Segment Start: Given entries
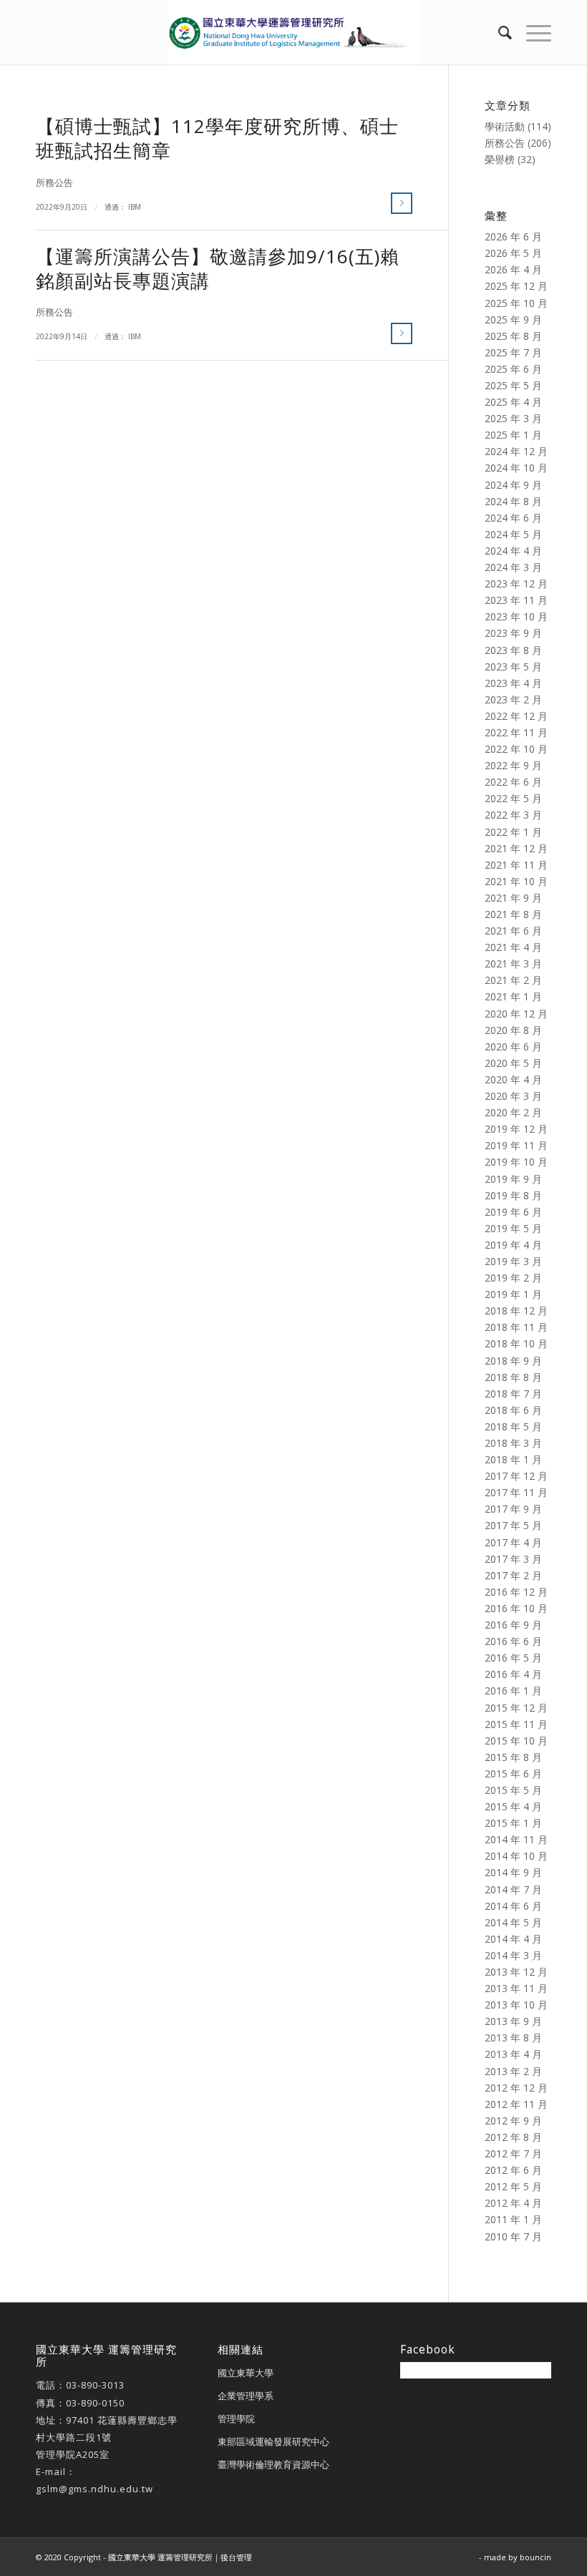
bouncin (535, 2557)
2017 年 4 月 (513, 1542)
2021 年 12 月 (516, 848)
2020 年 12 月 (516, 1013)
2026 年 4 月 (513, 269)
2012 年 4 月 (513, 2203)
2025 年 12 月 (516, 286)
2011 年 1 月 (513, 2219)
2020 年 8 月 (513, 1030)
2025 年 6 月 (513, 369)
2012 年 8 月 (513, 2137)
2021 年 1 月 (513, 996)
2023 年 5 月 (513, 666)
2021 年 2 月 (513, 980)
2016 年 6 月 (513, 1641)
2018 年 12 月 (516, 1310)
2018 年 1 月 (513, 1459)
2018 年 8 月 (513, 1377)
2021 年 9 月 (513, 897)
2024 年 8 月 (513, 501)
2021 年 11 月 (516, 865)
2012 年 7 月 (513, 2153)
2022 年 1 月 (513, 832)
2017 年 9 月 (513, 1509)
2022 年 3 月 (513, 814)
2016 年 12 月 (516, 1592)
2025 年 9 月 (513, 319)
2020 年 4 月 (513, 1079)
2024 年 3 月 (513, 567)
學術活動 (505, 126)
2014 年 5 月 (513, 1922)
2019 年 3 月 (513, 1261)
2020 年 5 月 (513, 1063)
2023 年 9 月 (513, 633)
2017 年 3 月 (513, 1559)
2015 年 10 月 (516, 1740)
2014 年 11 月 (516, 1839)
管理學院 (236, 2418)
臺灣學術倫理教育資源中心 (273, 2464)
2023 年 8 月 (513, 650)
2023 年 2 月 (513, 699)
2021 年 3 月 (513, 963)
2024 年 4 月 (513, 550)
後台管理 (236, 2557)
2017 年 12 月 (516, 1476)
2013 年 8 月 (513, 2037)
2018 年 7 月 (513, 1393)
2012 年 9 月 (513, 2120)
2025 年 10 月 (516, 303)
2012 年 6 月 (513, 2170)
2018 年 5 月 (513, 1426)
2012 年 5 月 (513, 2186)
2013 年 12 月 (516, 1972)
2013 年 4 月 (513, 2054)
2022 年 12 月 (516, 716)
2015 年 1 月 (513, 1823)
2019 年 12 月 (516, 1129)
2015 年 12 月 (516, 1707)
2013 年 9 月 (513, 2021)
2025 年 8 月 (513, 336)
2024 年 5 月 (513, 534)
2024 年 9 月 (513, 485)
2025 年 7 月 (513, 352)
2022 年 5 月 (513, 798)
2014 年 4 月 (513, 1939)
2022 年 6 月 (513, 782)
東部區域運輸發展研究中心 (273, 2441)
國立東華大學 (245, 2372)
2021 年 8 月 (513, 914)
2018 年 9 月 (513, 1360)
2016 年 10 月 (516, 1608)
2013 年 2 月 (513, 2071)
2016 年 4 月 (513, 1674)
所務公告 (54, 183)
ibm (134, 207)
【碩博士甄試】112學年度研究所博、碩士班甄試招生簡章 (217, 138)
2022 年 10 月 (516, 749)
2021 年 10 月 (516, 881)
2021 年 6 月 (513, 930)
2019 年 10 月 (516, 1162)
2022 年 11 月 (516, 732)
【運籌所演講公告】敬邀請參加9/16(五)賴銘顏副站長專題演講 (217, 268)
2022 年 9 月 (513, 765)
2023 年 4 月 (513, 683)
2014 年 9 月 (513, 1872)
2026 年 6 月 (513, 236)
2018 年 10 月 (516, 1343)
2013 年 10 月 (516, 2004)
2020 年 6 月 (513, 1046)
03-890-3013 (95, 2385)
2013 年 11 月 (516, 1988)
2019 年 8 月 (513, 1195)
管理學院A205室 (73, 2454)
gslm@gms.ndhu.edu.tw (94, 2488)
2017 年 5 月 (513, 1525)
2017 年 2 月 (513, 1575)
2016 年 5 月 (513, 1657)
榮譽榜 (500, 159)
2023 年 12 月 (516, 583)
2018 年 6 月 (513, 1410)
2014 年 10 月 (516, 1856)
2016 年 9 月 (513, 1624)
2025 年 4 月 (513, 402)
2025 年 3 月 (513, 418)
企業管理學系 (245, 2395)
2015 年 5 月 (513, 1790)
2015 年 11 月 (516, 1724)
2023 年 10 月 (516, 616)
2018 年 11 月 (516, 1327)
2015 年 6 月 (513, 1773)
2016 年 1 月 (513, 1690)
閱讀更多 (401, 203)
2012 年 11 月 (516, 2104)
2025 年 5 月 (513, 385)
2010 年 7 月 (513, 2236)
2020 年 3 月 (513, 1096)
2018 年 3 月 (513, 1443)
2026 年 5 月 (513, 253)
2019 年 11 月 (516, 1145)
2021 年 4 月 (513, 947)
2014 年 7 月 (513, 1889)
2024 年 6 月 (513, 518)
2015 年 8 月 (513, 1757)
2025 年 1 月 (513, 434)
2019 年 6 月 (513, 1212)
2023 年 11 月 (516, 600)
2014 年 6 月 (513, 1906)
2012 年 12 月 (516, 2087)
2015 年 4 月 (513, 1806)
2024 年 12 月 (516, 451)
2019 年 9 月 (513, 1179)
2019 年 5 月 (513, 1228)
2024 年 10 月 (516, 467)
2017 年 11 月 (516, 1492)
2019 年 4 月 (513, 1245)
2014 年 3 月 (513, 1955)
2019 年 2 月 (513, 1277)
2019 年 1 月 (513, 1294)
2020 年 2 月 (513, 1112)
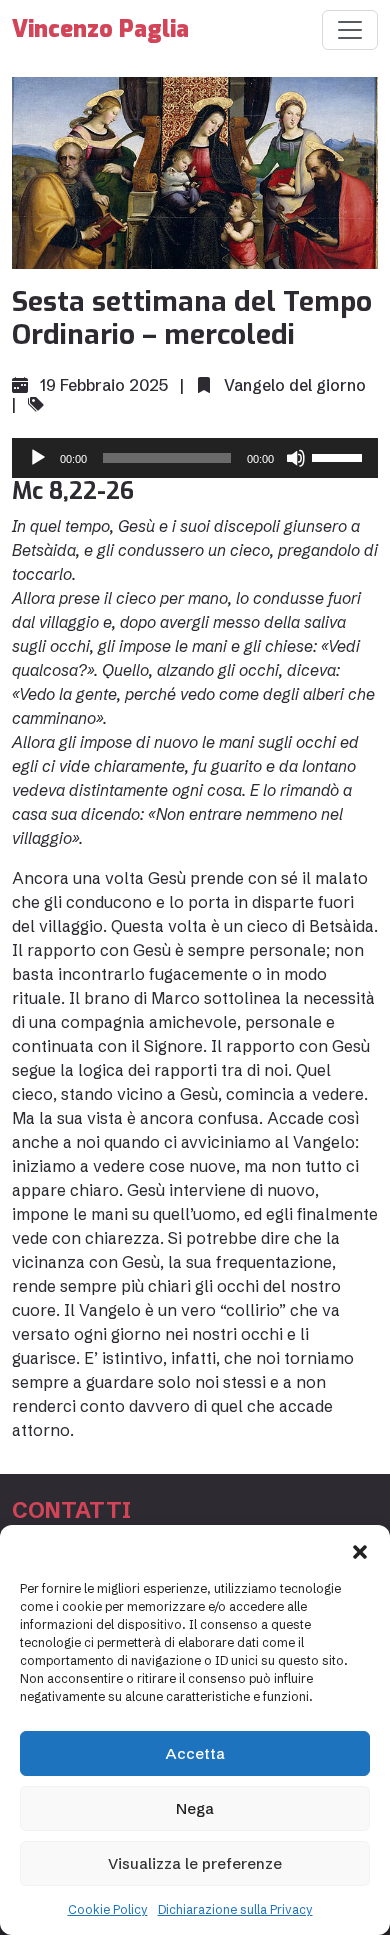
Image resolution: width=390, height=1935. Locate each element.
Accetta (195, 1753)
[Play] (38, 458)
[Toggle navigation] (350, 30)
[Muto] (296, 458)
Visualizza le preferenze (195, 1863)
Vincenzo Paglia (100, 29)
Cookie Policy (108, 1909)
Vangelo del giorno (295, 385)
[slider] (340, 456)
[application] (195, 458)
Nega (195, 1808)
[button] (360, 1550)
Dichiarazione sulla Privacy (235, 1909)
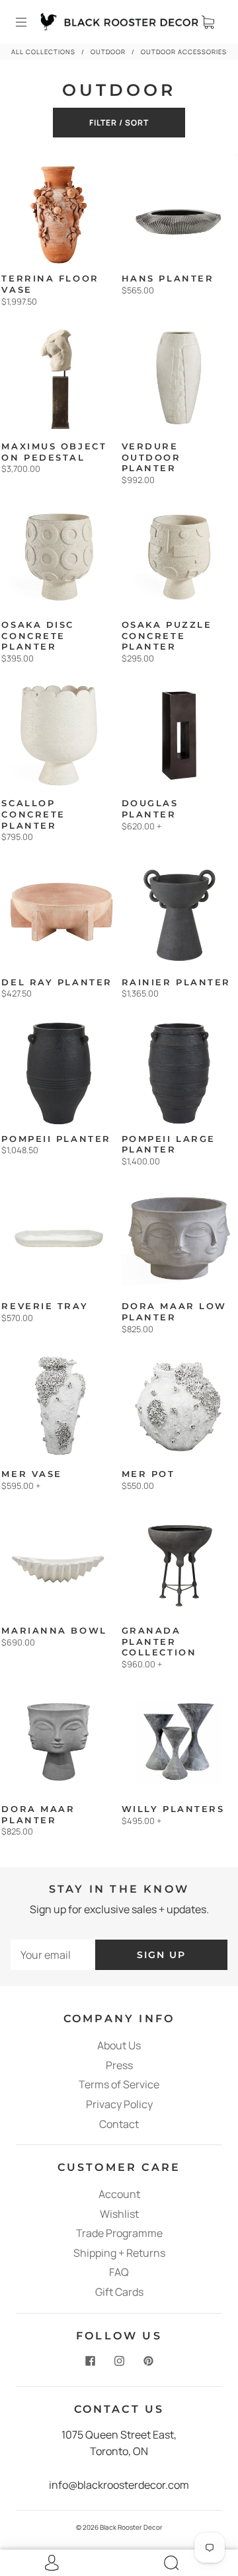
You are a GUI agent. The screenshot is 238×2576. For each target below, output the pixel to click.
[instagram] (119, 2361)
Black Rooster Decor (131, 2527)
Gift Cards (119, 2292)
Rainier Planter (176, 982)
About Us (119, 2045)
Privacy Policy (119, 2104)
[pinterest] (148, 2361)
Segment End: Given entries
# [Task goal]
From the entries above, list each line with "Privacy" in it.

# [Expected output]
Dichiarazione sulla Privacy (235, 1909)
Privacy Policy (119, 2104)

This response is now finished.